The New Age, if you would, question of “what is normal?” It would not apply here. I couldn’t complete sentences or use nouns in college. I would use hand gestures like a baby, and so I inspired laughter. My mother especially did. It was all I could do, really, though that would be simplistic. Not so funny to me anymore, especially considering that my father had dementia the entire time. I felt time bend at nine years old. Those were just the words that came into my head, having never thought of “time bending“ before. Now let me stipulate that I would hope you would be able to detect a shift of consciousness like this. My mother was not solid, my father was not solid. I came from a more fluid psychology. I don’t know what to say about myself before Mother’s Day 2021. I am just grateful to be here. My family was my greatest obstacle.

I cannot change the time that it took for me to show up as a real adult for myself. I used characters to help me do that. For example, the character of Death. The Wise Screenwriter sparked this one, but he would have more significance that I expected because I had made a decision when I was a child to “befriend” this concept. I believed, very seriously, that my father’s fear of death was the real root of whatever was happening to him. Death was my blade. What did my friend say? The universe was like my parent. I didn’t say that. She also said — I know your power. I didn’t. But thank you.

“Why don’t you call me?”

She asked.

I was eight years old, having been used as a toy in a “destroy the child molester” game. My father was accused of being a child molester and rapist, not officially, but I am using this language because it’s serious and it should be considered as such. This man was looking at me on the phone with her — disappointed — like I was the problem. I didn’t have a room in this house when I returned after four years of being in this woman’s house because my mother manipulated her (to manipulate me) with money and these tales.

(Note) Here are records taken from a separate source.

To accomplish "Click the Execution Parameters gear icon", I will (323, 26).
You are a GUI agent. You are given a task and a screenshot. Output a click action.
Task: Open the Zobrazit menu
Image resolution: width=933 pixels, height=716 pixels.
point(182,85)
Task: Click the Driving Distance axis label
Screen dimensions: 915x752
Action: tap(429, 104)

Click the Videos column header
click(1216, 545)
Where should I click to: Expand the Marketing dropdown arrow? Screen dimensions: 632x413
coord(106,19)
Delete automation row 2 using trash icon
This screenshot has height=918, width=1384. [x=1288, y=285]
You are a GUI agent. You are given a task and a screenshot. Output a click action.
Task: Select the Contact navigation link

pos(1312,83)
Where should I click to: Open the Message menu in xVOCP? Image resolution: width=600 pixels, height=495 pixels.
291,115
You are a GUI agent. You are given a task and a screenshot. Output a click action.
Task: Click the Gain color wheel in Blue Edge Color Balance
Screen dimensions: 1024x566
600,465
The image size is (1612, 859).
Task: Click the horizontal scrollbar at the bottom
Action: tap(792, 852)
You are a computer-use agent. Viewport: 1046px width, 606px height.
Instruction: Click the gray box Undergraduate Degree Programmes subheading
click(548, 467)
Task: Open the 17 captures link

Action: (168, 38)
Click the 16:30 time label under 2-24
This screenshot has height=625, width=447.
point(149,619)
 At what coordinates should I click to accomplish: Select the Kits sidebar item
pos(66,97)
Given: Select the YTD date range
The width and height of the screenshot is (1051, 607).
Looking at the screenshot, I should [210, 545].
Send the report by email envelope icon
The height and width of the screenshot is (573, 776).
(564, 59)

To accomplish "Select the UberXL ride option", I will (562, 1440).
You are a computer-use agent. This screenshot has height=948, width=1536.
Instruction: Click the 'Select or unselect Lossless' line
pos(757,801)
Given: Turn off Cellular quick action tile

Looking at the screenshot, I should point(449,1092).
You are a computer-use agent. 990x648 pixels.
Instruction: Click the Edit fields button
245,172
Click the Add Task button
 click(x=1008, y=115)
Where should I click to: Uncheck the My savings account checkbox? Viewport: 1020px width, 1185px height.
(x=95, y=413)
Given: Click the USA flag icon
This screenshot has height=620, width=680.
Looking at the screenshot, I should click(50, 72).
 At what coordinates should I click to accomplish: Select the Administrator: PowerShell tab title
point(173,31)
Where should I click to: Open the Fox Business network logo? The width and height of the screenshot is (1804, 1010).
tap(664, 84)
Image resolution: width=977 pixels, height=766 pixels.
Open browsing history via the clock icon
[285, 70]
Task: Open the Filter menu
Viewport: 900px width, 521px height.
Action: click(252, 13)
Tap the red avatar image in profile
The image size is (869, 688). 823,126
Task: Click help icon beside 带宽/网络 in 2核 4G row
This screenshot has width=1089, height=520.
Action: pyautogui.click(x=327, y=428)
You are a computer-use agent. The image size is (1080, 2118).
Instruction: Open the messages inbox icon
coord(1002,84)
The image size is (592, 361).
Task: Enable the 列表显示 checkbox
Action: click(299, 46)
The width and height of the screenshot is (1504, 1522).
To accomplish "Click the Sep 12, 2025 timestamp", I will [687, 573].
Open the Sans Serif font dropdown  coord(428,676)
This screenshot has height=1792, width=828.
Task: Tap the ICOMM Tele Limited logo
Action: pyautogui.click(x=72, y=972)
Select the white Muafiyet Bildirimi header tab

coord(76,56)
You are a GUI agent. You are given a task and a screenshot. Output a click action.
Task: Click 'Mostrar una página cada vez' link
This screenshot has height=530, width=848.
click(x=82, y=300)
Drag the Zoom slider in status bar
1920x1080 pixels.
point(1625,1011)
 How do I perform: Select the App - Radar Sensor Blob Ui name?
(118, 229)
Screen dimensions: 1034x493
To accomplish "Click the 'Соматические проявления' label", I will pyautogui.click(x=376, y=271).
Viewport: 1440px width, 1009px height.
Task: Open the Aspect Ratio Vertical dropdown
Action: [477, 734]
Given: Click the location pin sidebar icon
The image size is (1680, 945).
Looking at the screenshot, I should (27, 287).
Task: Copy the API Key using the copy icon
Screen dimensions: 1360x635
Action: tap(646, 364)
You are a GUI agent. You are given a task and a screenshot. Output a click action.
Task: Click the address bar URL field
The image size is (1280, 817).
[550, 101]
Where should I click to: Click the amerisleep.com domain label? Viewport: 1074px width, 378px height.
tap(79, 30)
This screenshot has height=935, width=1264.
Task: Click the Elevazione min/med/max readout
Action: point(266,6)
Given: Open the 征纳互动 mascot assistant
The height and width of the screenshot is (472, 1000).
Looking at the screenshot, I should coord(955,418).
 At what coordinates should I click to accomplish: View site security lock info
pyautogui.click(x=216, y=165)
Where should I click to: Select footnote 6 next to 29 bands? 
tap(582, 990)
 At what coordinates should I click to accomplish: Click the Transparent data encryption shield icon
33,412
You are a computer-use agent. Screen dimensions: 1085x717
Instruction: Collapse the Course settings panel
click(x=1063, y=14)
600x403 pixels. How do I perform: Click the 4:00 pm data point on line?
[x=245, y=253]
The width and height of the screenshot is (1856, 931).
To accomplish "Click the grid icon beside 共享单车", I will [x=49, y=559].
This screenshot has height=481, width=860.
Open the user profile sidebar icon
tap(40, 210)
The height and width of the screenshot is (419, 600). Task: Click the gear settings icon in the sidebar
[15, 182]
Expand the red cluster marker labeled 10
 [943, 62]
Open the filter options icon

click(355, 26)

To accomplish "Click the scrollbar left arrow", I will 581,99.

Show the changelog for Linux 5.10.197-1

My father’s note to my mother after all this?

“I wrote her a note!”

It took him four years to pick me up—why? You see, in writing my story, I had to really contend with these questions.

“We could still be a family for you.”

This woman lied about my father to a criminal degree. Vicious lies! He would cry. She ripped it up! On what planet would this note to her make sense? I was a child so there was so much that was beyond my grasp. Given the accusations — what would this have meant for an innocent man? It is a legitimate question. I have heard stories about vicious, truly vicious lies, that have resulted in the unlawful death and incarceration of human beings.

March 2020—I began working on my first draft. In the late summer, I spent a night of holding a baby (my inner child) through a harrowing experience — just confronting that lie. I felt chords snap off my body — many, many chords. There was a spot of blood in my underwear the next morning. Into this architect’s chair — not mine — facing the Flatiron building, I didn’t even know I had these chords. That afternoon, I happened to go out for a drink as New York was opening up a little. I was able to sit in front of a human being for the first time without these chords that I didn’t know existed. All I could think was — what about for those who have really gone through this?

I wasn’t even at the point of being able to consider that maybe I had. If you read my story, that’s a real question that someone might ask me. I was writing, I was imagining the people who would read this. I wanted to connect with my audience or else, why was I writing? Lies are real, that I can say. What I went through in my body, this is where the field of psychology and others that deal with this subject would come in.

“I have seen Gods die to become ordinary men and I have seen ordinary men die to become extraordinary men.”

In the fall of 2020, in a large amount of pain, the line rose from a place in my belly so deep, I interpreted it as the future. 100 years — to be specific. There’s a reason why. It catapulted me out of Virgil Thompson’s bed — the physical sensation of it resonating from that profound of a place, for one, and the power of the voice of the man reverberating through my body. By its magnitude, a huge crowd came with it.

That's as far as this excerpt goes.